Broadband providers will be required to ensure that their ten million UK customers can more easily take advantage of cheaper broadband deals in an increasingly competitive market, under new regulations proposed by the UK communications industry watchdog OFCOM on 17 August 2006.  

OFCOM's move is in direct response to high levels of complaints from consumers who have found it difficult to switch providers, and since it considers this issue particularly urgent, OFCOM has reduced the usual ten-week consultation period to seven weeks. This means that broadband providers will only have until 5 October 2006 to put forward their views (see box 1 below for an overview of the consultation timeline).

Essentially, the consultation will cover OFCOM's proposed introduction of new regulations governing digital subscriber line (‘DSL’) broadband migrations (‘the DSL Consultation’).  While the proposals are aimed at those broadband providers that make it difficult for customers to switch, once adopted they will apply to all service and wholesale broadband providers.

This article will look at the background to the proposals and the existing regulation of broadband services. It will then examine in more detail the proposals that are currently the subject of consultation.

Background

The take-up of broadband in the United Kingdom has spiralled. Nearly 70 per cent of internet usage is now via a broadband connection,  compared with less than 10 per cent in 2005.  This is in part due to new regulatory and industry initiatives, but also because providers themselves see a potential market for the product and consumers' demand for that product.

In recent months, many service providers have also been offering ‘free’ broadband packages, such as those offered by Orange, BSkyB and TalkTalk, to encourage wannabe broadband customers to sign up or switch to their service.

However, OFCOM's recent Broadband Migrations Review (‘BMR’) reveals that customers who want to switch are put off by the burden and complication involved in signing up to a new deal. In some cases, customers are facing weeks without broadband because of obstacles within the transferral process.

OFCOM's BMR focused on broadband provided over BT copper loops using DSL technology, and so only examined connections based on BT Wholesale and Openreach wholesale products. Cable and wireless broadband migrations and more complicated migrations involving packaged services are still being considered as part of a wider review based on a broader consultation, the Migrations, Switching and Mis-selling Consultation (‘the Migrations Consultation’) launched in February.

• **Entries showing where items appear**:
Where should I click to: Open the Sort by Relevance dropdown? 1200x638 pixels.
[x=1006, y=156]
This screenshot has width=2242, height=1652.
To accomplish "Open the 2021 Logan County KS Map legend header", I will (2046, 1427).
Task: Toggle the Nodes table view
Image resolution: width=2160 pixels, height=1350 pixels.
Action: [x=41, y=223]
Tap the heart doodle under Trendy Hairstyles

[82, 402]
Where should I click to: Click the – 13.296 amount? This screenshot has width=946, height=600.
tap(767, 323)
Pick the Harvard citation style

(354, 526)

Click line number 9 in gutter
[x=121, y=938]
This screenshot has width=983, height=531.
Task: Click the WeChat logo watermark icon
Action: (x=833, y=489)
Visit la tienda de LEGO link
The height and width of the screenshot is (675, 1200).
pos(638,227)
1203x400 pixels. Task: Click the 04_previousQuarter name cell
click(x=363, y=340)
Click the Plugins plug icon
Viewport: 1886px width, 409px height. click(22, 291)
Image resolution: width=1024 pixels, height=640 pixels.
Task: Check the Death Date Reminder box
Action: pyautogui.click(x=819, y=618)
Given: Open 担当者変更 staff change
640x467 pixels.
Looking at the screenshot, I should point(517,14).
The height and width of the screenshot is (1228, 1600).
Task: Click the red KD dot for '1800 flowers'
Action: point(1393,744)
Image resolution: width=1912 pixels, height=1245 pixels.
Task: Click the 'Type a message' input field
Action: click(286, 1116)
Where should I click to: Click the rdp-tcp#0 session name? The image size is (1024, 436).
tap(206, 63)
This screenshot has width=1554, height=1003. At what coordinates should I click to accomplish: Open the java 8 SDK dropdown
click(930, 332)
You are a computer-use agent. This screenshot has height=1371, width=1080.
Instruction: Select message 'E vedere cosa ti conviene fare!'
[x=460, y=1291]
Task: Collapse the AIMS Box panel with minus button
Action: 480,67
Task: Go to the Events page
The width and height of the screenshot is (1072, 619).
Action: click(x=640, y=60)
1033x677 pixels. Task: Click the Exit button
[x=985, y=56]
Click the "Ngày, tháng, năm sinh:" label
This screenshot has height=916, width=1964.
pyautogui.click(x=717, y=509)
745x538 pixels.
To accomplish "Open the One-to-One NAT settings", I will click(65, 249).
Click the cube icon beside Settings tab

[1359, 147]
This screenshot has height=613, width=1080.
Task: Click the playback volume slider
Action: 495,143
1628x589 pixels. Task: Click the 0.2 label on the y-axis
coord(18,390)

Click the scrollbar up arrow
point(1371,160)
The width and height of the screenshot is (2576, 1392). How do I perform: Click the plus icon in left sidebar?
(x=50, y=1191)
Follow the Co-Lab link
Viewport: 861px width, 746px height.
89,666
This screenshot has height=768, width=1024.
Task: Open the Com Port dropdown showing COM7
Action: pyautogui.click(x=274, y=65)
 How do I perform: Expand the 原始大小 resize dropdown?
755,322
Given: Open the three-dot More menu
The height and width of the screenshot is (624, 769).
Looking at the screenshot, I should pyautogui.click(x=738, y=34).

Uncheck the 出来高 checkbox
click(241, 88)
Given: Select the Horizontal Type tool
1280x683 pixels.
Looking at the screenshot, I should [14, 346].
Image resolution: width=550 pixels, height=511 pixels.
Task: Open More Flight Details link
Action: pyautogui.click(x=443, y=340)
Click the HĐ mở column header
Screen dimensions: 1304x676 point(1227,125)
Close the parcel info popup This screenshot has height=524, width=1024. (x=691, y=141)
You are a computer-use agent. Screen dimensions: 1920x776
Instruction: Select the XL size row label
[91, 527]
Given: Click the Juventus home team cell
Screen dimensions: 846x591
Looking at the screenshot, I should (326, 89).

• **GOAL A**: Format the records between the line holding "This screenshot has width=1554, height=1003." and the line holding "pyautogui.click(x=717, y=509)", inclusive, as a Markdown table with a Row column for the row number and a Line column for each line, leaving out blank lines.
• **GOAL B**: Resume the article on OFCOM's proposed broadband switching rules, picking up after its last sentence.

• **RESPONSE A**:
| Row | Line |
|---|---|
| 1 | This screenshot has width=1554, height=1003. At what coordinates should I click to accomplish: Open the java 8 SDK dropdown |
| 2 | click(930, 332) |
| 3 | You are a computer-use agent. This screenshot has height=1371, width=1080. |
| 4 | Instruction: Select message 'E vedere cosa ti conviene fare!' |
| 5 | [x=460, y=1291] |
| 6 | Task: Collapse the AIMS Box panel with minus button |
| 7 | Action: 480,67 |
| 8 | Task: Go to the Events page |
| 9 | The width and height of the screenshot is (1072, 619). |
| 10 | Action: click(x=640, y=60) |
| 11 | 1033x677 pixels. Task: Click the Exit button |
| 12 | [x=985, y=56] |
| 13 | Click the "Ngày, tháng, năm sinh:" label |
| 14 | This screenshot has height=916, width=1964. |
| 15 | pyautogui.click(x=717, y=509) |

• **RESPONSE B**:
The BMR concluded that broadband users need to be able to switch more easily. The DSL Consultation is therefore aimed at introducing a framework to facilitate the migration process. The consultation will not just deal with the situation where a customer switches between broadband service providers. It will also cover other moves, such as signing up to a broadband service for the first time, moving home and switching between different broadband products (see box 2 below).

OFCOM's DSL Consultation will move the spotlight onto the adequacy, or not, of the current framework of broadband regulation. The present rules are not tailored to specific issues relating to the particular technology and market. OFCOM's current industry code of practice is designed to facilitate the migration of customers from one provider of broadband services to another and has been adopted by some industry players.  However, the code of practice is voluntary, so there is no regulatory authority to enforce compliance. All of these issues will be examined during the DSL Consultation.

Given the increasing pressure from customers and consumer groups, it seems almost inevitable that specific regulations will be introduced to replace the current largely self-regulatory regime.  For consumers this is likely to mean easier switching and better access to competing deals, but there is also much to gain for broadband providers. Enhanced ability to switch will enable those that offer attractive deals to capture new customers, but this is clearly a double-edged sword as customers can just as easily move on to a different provider if they obtain a better deal elsewhere at a later time.  If a provider achieves a net gain in customers they will clearly welcome more stringent requirements, while those that are net losers cannot be expected favour increased switching.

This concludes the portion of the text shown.